GPT-3: Maschinentexter im Internet
Sprach-KIs haben in den letzten Jahren große Fortschritte gemacht. Spätestens seit OpenAI die Ergebnisse von GPT-2 veröffentlichte, war klar: Maschinen texten mittlerweile so gut, dass es für Menschen schwer ist, sie von menschlichen Texten zu unterscheiden.
Solche Fähigkeiten werden etwa von Marketing-Experten eingesetzt, um Werbeslogans zu generieren oder von Microsoft, um KI-generierte Verbesserungsvorschläge in Word anzuzeigen. KI verfasst außerdem kurze Sport- und Wirtschaftsnachrichten, etwa für die New York Times oder Reuters.
Diese Entwicklung nimmt weiter Fahrt auf: Die Veröffentlichung und der Verkauf von OpenAIs GPT-3 zeigt, welches Marktpotenzial das KI-Unternehmen in Maschinentexten sieht. Microsoft hat sich direkt eine Exklusivlizenz für GPT-3 gekauft und will die Fähigkeiten der KI für eigene Produkte einsetzen.
Eine ganze Reihe Start-ups experimentiert ebenfalls mit neuen GPT-3-Produkten, etwa KI-generierten E-Mails oder KI-Avataren in Videospielen.
Das KI-Text-Abenteuer AI Dungeon setzt ebenfalls auf GPT-3 und überrascht selbst dessen Erfinder Nick Walton - auch nach tausenden Durchgängen. Einen kleinen Einblick in die kreative Fähigkeit von GPT-3 bietet unser Podcast Folge #229.

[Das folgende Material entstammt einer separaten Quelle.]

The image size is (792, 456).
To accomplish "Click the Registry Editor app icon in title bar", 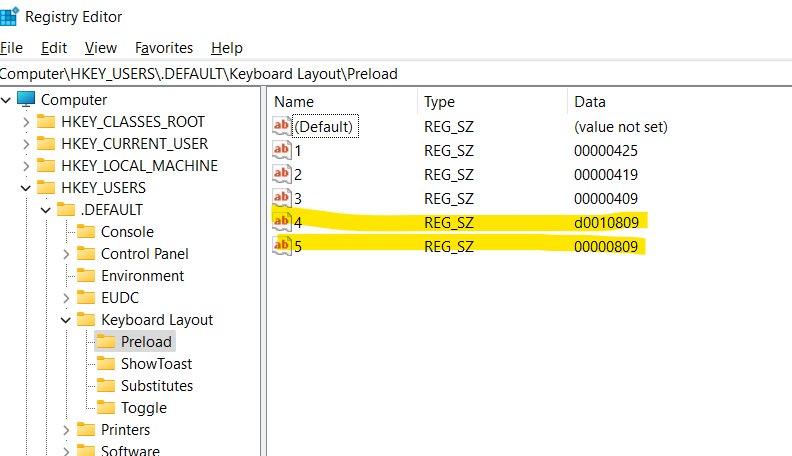I will (10, 16).
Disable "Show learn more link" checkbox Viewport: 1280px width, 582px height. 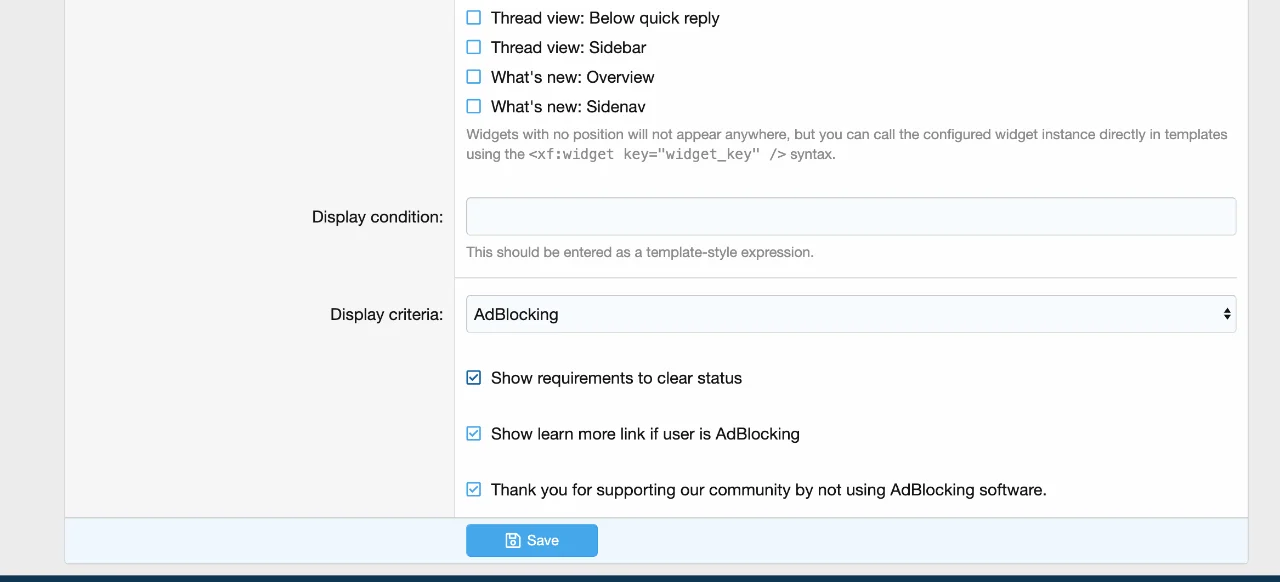474,434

Kritik gibt es am Missbrauchspotenzial der Text-KIs. So gab GPT-3 etwa auf Reddit Tipps bei Selbstmordgedanken oder zeigte sich in einem Test als ultimativer Vorurteilsgenerator.
KI-Künstler und Maschinen-Designer
Auch abseits der Deepfakes etabliert sich Künstliche Intelligenz als Werkzeug für Künstler und Designer. Bereits im Oktober 2018 versteigerte das Auktionshaus Christie’s die erste KI-Kunst für 432.000 US-Dollar.
Die dafür notwendigen Werkzeuge wie Ganbreeder oder Nvidias GauGAN sind für jeden frei verfügbar.
Mit Ganbreeder mischt ihr Bilder unzähliger Kategorien – egal ob Hund und Nudel oder Goldfisch und Flugzeug.
GauGAN verwandelt simple Zeichnungen in realistische Gemälde und wurde etwa von Colie Wertz genutzt, einem Künstler der unter anderem am Star-Wars-Film „Rogue One“ mitarbeitete.
Diese und vergleichbare KI-Werkzeuge helfen Künstlern und Designern schon heute bei ihrer Arbeit - oder sind selbst Subjekt der Kunst. Der Künstler Fabin Rasheed untersucht etwa künstlerisch, was eine Text-KI wie GPT-3 sieht.
Die nächste Stufe der KI-Kreativität hat OpenAI erreicht: DALL-E führt die Textgenerierungsfähigkeit von GPT-3 mit der Bildgenerierungsfähigkeit von i-GPT zusammen und generiert so zur Texteingabe passende Bilder.
Der Kreativität sind keine Grenzen gesetzt: Ein Baby-Rettich mit Tutu, der mit einem Hund spazieren geht? Eine Kunstledertasche in der Form eines Schweins? Ein Pinguin aus Knoblauch? OpenAIs kreative Bild-KI Dall-e hat immer einen Vorschlag.